The firing claimed 2 infantry stands and an RPG stand to leave the Schutzen company decidedly shaky.
The 2 Shilkas fell to the firepower of the Leopard 2s.
Short and sweet it was over to the East Germans to make one, last heroic push to displace the Dutch.
It all came down to the tussle around the centre objective. The T-55 Battalion Commander came out and round the smoking hulls of his formation and planted himself next to the Leopard 2s. While the Schutzen platoon made their Last Stand check.
The East German Schutzen troops were within 4″ of the Leopards so didn’t move ready for the assault. The Spandrels tried to redeploy but the fields proved too difficult to navigate.
The firing phase was a bit of damp squib so Lee moved on to the assault phase. The last 2 infantry leapt from the treeline and missed their targets but the men from the Netherlands still needed to motivate or else be driven from the objective at the 11th hour.
With the resounding roll of a 5, the tankers from Holland redoubled their efforts destroying both stands and maintaining their tentative grip on the objective.
At that point, Lee’s formation had broken and we called the game.
The Leopard 2 is a beast of a tank but the Morale 4+ and 2 tank pelotons in the Verkennings Eskadron mean you never feel comfortable when you are taking fire.
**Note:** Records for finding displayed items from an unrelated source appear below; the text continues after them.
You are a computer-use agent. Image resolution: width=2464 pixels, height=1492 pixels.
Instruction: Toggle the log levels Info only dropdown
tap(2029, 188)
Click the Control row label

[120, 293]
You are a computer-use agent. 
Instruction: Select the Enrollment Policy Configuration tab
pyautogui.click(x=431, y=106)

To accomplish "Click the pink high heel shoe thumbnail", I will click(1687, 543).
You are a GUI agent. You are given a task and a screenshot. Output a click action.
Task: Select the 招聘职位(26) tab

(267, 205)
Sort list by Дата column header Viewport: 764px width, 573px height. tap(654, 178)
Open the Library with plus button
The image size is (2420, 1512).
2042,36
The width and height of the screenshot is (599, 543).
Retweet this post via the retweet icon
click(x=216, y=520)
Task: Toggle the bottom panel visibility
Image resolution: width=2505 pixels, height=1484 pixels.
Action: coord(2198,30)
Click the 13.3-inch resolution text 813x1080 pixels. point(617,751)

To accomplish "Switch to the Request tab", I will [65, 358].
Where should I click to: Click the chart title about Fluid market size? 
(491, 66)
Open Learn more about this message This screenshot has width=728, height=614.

I got pretty lucky with the Spandrels – yes they are fishing for 1s but they are such a low priority threat overall that you kind of just have to take it which is a bit unsettling.
Being outnumbered meant that sometimes there are no good choices – either the T-55s or the infantry or the Spandrels will have a flank. Lee was doing a pretty good job of making me have to make choices every turn and sometimes that is all you can do to your opponent – let them make the mistake.
I was lucky with the Leopards in the first turn – giving the T-72s a free potshot was silly. I was even luckier that my other peloton of Leopards wasn’t swamped and destroyed where it ended up coming on. The Counter Attack scenario really allows the attacked to take advantage of Spearhead and Lee did that to the maximum.
The Triallieur infantry was a godsend – giving me a solid unit to anchor my line on but if Lee had managed to get in with more than a single T-55 it could have been very different.
The 6″ x 4″ table gave us plenty of room to manoeuvre in and I would definitely recommend trying 50pts games on this size of table and seeing if it feels less claustrophobic and cramped.
It’s on to the next 25pts now and I’m still debating what and how to evolve this list – there are some PRTL Pantserluchtdoel on the painting table and some YP-765 IFVs so maybe I can use this as the genesis of a Leopard 2 peloton.